Let's face it. Interviewing for a job is one of the more stressful situations a person can go through. The greatest cause of that stress is the fear of the unknown. What will the interviewer ask? What should I say? Am I the person they are looking for? The best way to curb that fear is to prepare by removing some of the unknown variables. Here are a few techniques that you can put into play in advance of your interview.
Before the Interview:
- Research. The best way to be able to address how you will fit in and contribute to the company is to know where their strengths and weaknesses lie. Know what the company does, how well they do it, and who their competition is. The more you know, the more you can tailor your discussion of your experience to fit their needs.
Practice. No one performs well without first practicing. Musicians rehearse, actors rehearse, athletes practice and scrimmage. If they must do this in order to perfect their performance, why not you, the interviewee? Find a trusted friend, advisor, or colleague to help you rehearse the questions you'll likely be asked.
During the Interview:
- Handshake. This is much more important than many people think. This is part of that first impression which is said to be the lasting impression. Your handshake should be firm, not a "knuckle-buster," and brief - two to three pumps. Hands should meet with the web between your forefinger and thumb meeting the web of the other person's hand. The palm of your hand should be perpendicular to the floor. There is a subconscious message that your handshake conveys. If your palm is facing down, putting your hand on top of the other person's hand, you are sending a "dominance" signal. If your palm is up, putting your hand beneath the other's hand, you send a "submissive" signal. When the palms of both hands are perpendicular to the floor, you send an equality or "neutral" signal. This is the effect you want to achieve.

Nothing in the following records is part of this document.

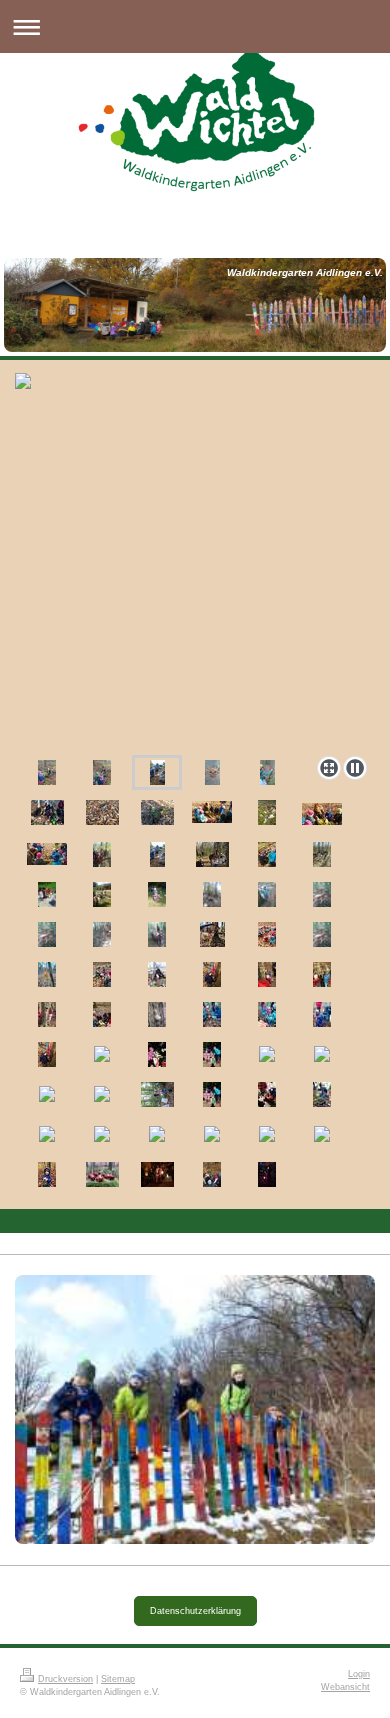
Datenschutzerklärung (195, 1611)
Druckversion (65, 1679)
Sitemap (118, 1679)
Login (359, 1674)
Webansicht (345, 1687)
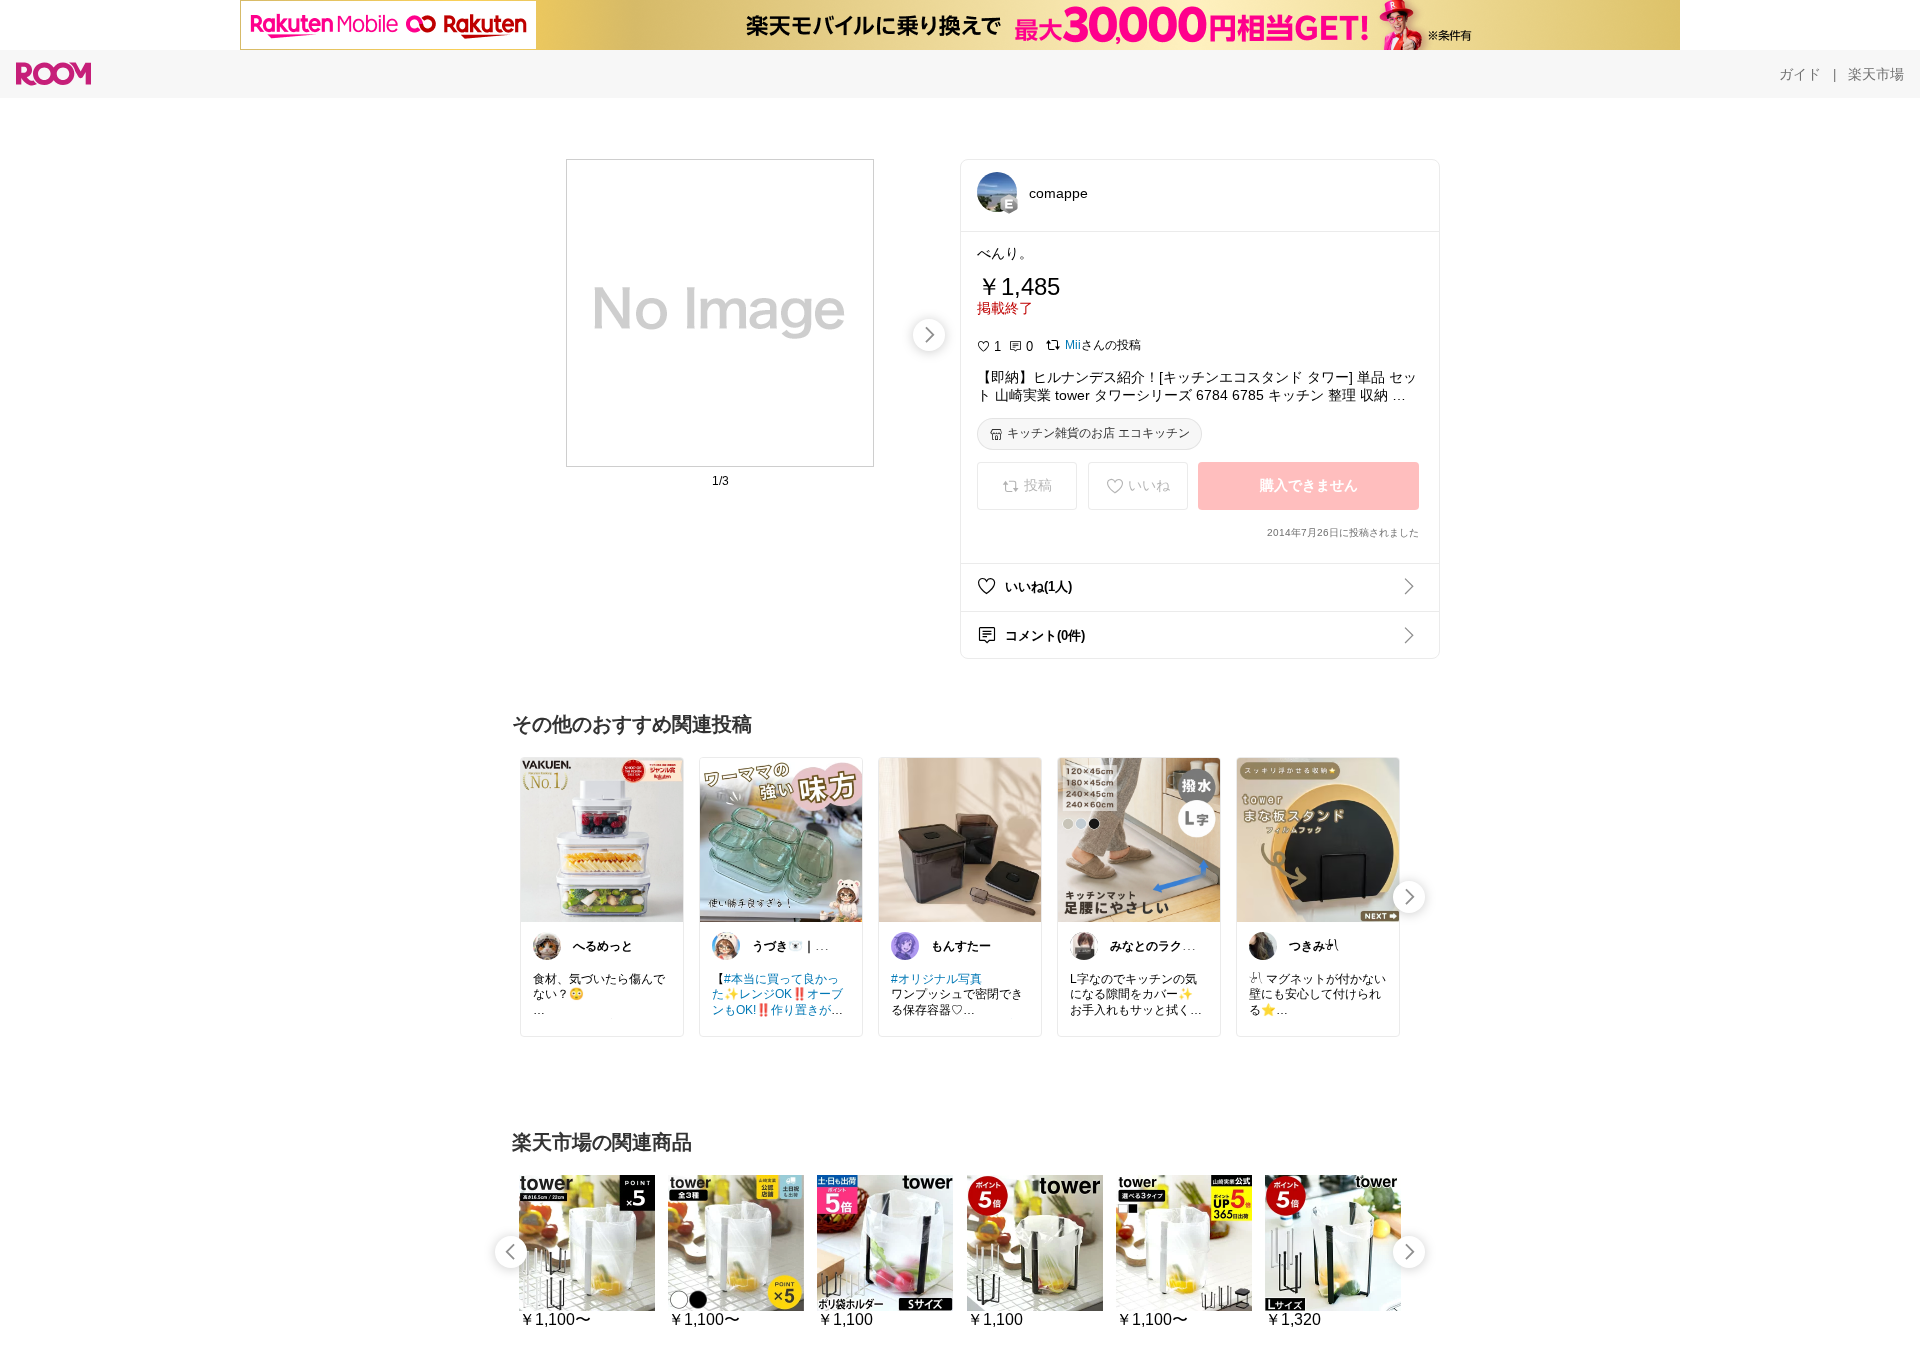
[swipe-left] (511, 1252)
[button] (997, 192)
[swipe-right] (929, 335)
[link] (602, 839)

Mirror and match. This is a technique of using body language to build rapport with the interviewer. The simple idea is that you "mirror" the body posture of the person with whom you are talking. If he leans in, you lean in. If he sits back, you sit back. If he crosses his legs, you cross your legs. But be careful! Don't immediately move as he does--don't be obvious. Make a gradual, unobtrusive change to match his position. What this does is create, on a subconscious level of the interviewer's mind, the feeling that you are "the same" as he. Remember that people will hire people they like, or feel a rapport with, over another candidate with equal, or even greater "paper" qualifications. We all like people that are like us. (By the way, this works for dating as well! Watch two people mirroring each other at a bar some time.)
Paraphrase. When you get a question that is particularly difficult or maybe comes out of left field, reword it and ask it back to the interviewer. Say something like, "Are you asking if I..." or "Do you mean..." or "Just to be clear, do you want to know if..." What this does is give you a few seconds to gather your thoughts, and come up with the answer that will garner the best results. You'd be surprised at how little time it takes for your mind to process the question and produce an answer. These few seconds are often all you need.
These may seem like simple techniques, but they are effective. Use these techniques to ace your next interview!